> _WHAT YOU SHOULD DO_
Return the records word for word. Any pictures in them are not part of the copy.
***** SOURCE MATERIAL
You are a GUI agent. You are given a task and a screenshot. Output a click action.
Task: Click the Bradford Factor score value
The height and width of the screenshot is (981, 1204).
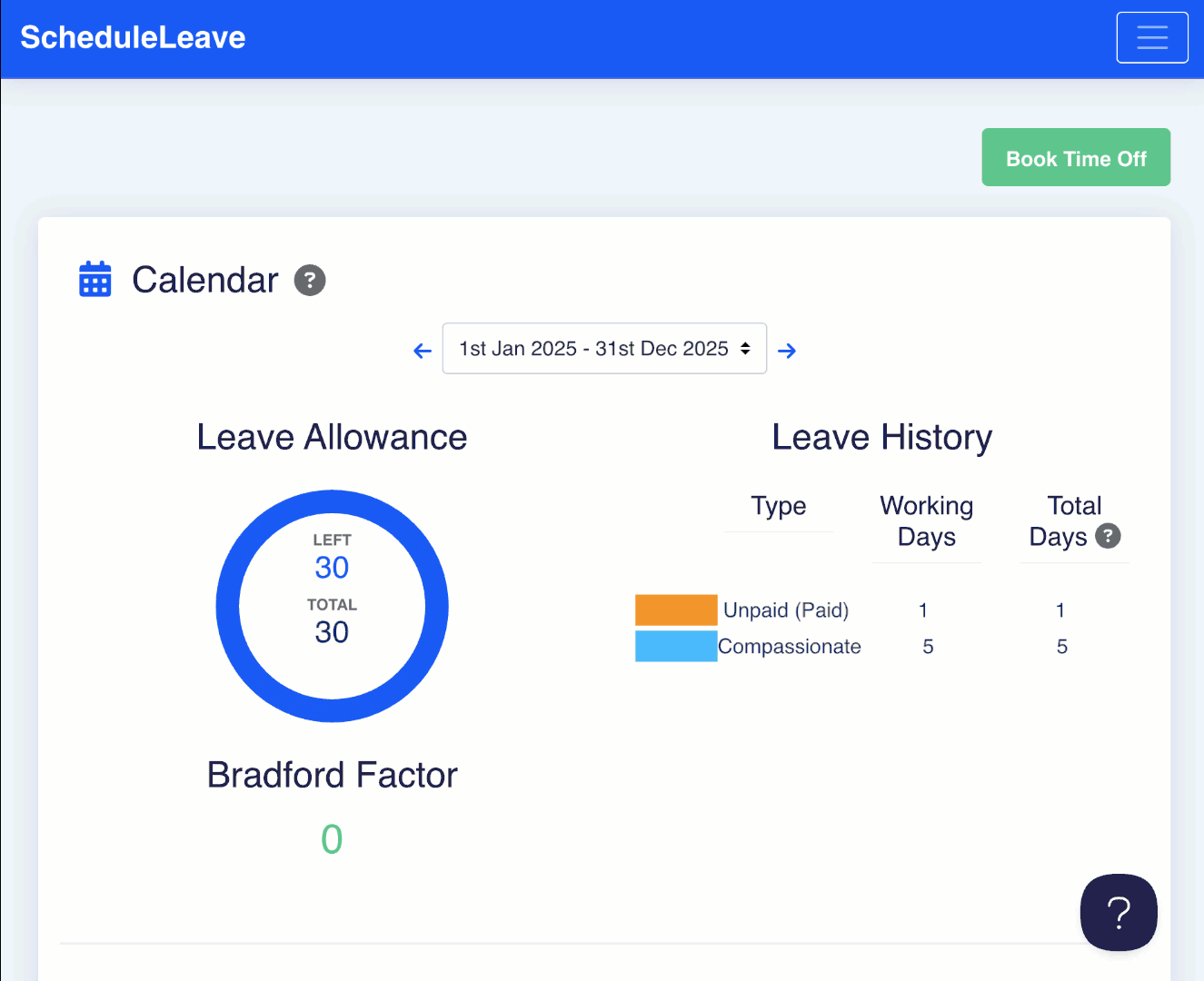tap(332, 839)
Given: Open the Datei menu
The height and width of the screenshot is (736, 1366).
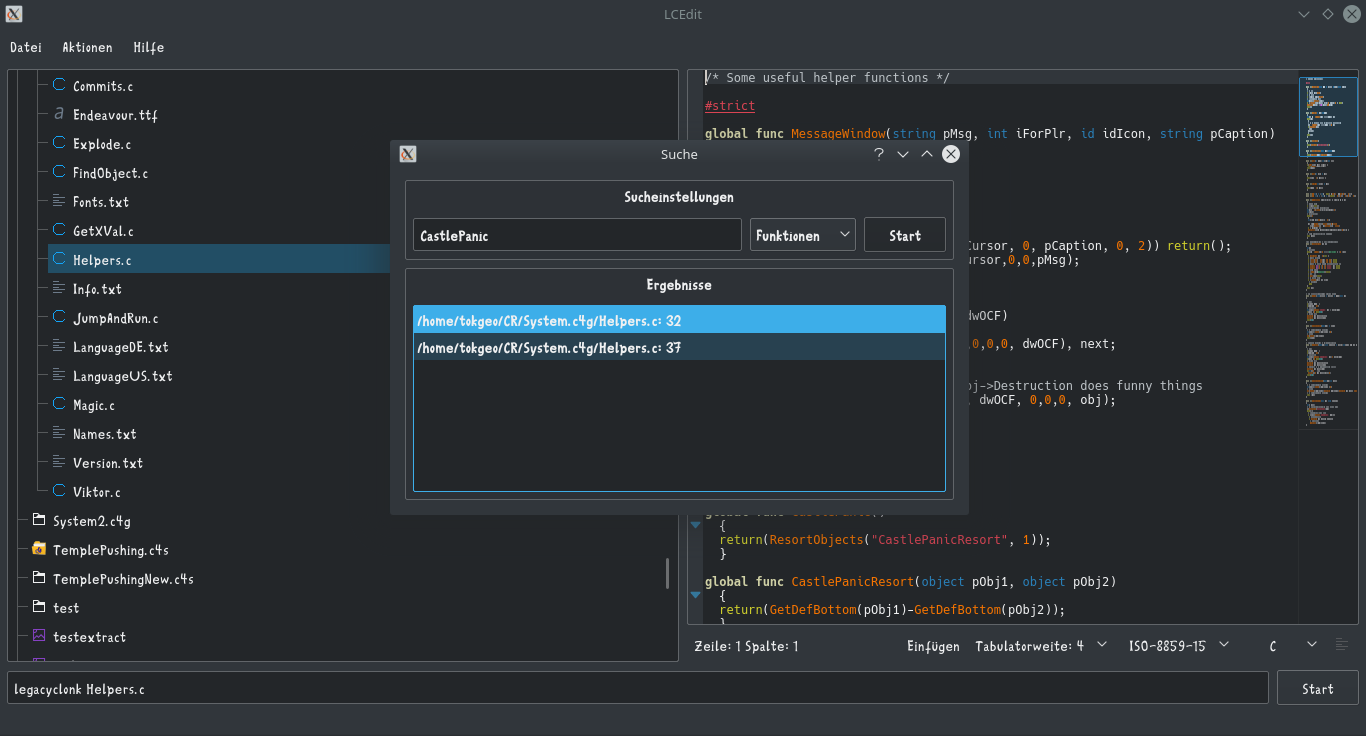Looking at the screenshot, I should pos(26,47).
**********
> _YOUR RESPONSE_
You are a GUI agent. You are given a task and a screenshot. Output a click action.
Task: Click the Bradford Factor score value
The height and width of the screenshot is (981, 1204).
tap(332, 839)
Given: Open the Datei menu
The height and width of the screenshot is (736, 1366).
Looking at the screenshot, I should pos(26,47).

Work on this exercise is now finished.